Problems and tasks
• a. From the text about indie film and transmedia, list every thing the first quotation says to build into your storyworld architecture.
• b. Print the stretch of the text about indie film and transmedia from "Really? And Really?" through "best one. Why?", without changing a word.

Text shown
◆ ◆ ◆ ◆
My good friend Ted Hope recently posted a couple of blog posts about the indie/art world film biz, and how given that we live in an age of superabundance, we need to embrace new models. Specifically, that we “need to build extensions, collaborations, and expansive discovery nodes into your storyworld architecture,” and that we must “Show them ways that people can expand upon the narrative, where the background can be deepened, why people will engage deeply and often, and why they will feel they have a greater takeaway, a greater return, of the investment of their engagement.”
Really? And Really? I agree that we live in an era of superabundance, and I’ve given many speeches and lectures where I’ve addressed some creative and business strategies artists can adopt to get noticed and make a living in a time when everyone is an artist and over 40,000 films are submitted annually to film festivals each year. But while I agree that transmedia is one of those strategies, I don’t believe it is the only one, or even remotely close to the best one. Why?
◆ ◆ ◆ ◆
Data shown
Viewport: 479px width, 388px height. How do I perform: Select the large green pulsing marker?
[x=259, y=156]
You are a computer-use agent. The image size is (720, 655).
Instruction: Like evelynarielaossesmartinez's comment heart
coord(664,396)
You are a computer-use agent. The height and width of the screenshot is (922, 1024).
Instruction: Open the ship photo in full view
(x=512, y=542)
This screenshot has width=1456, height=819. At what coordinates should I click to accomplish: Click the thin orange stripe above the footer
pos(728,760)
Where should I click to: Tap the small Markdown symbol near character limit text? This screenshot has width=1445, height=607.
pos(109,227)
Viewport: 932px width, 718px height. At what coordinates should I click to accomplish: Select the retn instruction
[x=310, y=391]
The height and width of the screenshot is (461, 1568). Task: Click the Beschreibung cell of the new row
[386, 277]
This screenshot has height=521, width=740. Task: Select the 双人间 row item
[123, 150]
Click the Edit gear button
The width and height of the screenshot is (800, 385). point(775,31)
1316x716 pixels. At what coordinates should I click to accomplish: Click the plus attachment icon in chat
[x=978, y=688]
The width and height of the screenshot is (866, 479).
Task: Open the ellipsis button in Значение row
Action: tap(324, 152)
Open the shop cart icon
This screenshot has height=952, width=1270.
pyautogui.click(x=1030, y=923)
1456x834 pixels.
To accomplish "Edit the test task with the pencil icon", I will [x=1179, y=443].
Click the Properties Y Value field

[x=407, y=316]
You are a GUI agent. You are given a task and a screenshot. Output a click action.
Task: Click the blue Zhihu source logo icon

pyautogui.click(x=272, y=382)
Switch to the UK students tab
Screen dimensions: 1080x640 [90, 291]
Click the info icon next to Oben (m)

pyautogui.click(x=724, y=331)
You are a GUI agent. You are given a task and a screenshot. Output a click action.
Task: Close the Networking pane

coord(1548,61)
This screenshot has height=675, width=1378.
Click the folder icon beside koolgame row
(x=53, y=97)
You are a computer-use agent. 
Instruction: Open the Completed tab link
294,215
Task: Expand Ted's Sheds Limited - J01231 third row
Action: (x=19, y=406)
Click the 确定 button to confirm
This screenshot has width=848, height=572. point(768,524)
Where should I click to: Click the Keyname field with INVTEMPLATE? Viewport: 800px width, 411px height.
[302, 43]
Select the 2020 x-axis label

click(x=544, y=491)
◆ ◆ ◆ ◆
Results in order
• a.
extensions
collaborations
expansive discovery nodes

• b.
Really? And Really? I agree that we live in an era of superabundance, and I’ve given many speeches and lectures where I’ve addressed some creative and business strategies artists can adopt to get noticed and make a living in a time when everyone is an artist and over 40,000 films are submitted annually to film festivals each year. But while I agree that transmedia is one of those strategies, I don’t believe it is the only one, or even remotely close to the best one. Why?